*Exercise directions*:
Copy the entries below word for word, minus the pictures.

*Data extracts*:
↓↓↓

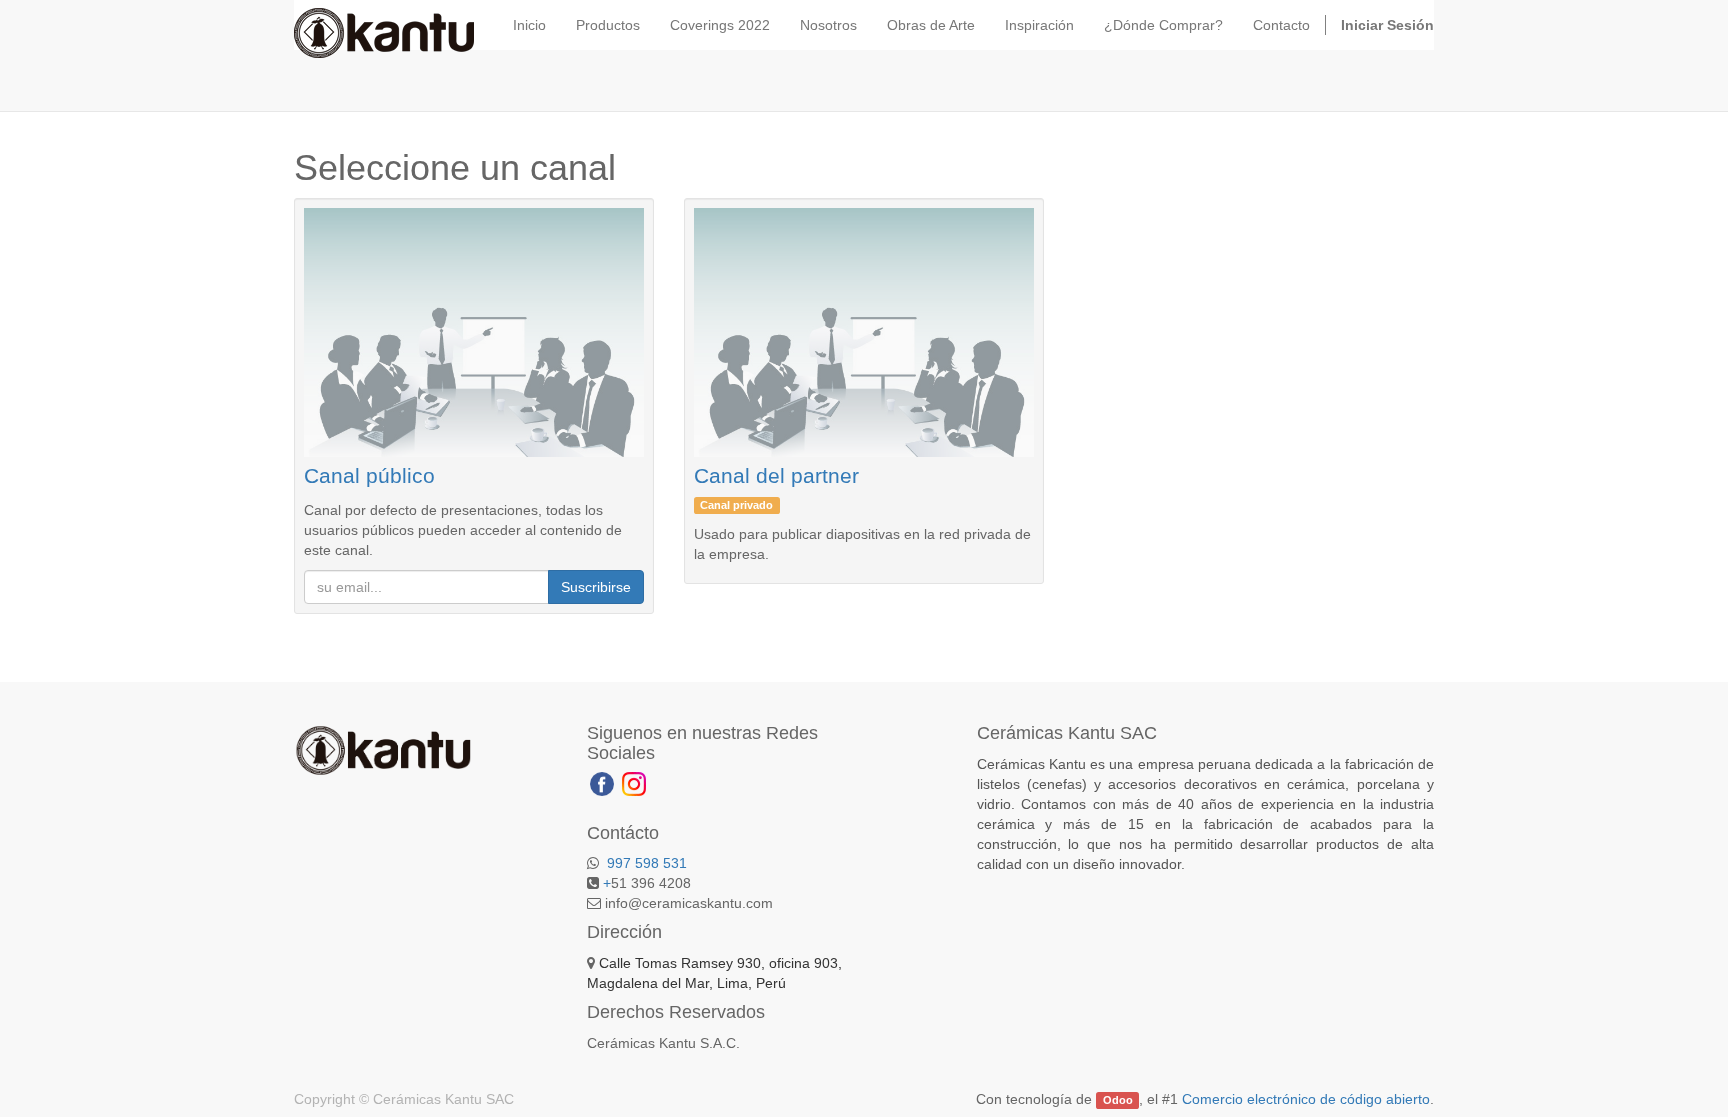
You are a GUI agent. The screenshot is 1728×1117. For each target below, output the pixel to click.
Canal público (369, 475)
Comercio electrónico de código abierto (1306, 1099)
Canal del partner (776, 475)
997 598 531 (645, 863)
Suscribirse (596, 587)
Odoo (1118, 1100)
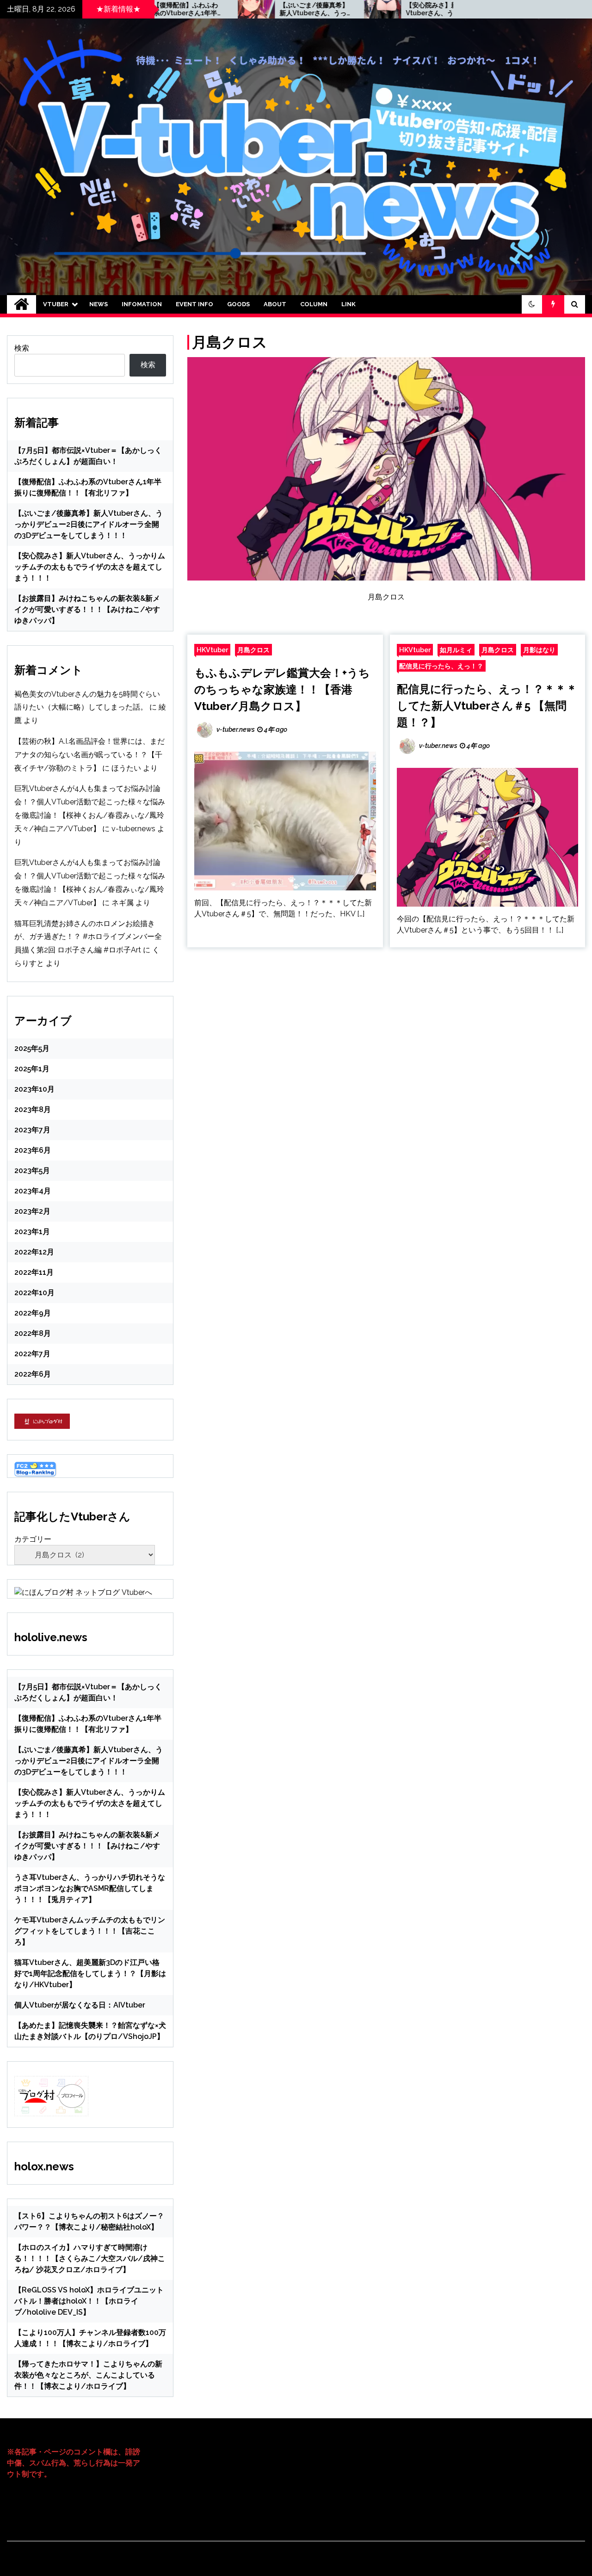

↑↑↑

*Written response*:
You are a GUI agent. The screenshot is 1728×1117. For each target below, output the pixel to click.
Canal público (369, 475)
Comercio electrónico de código abierto (1306, 1099)
Canal del partner (776, 475)
997 598 531 (645, 863)
Suscribirse (596, 587)
Odoo (1118, 1100)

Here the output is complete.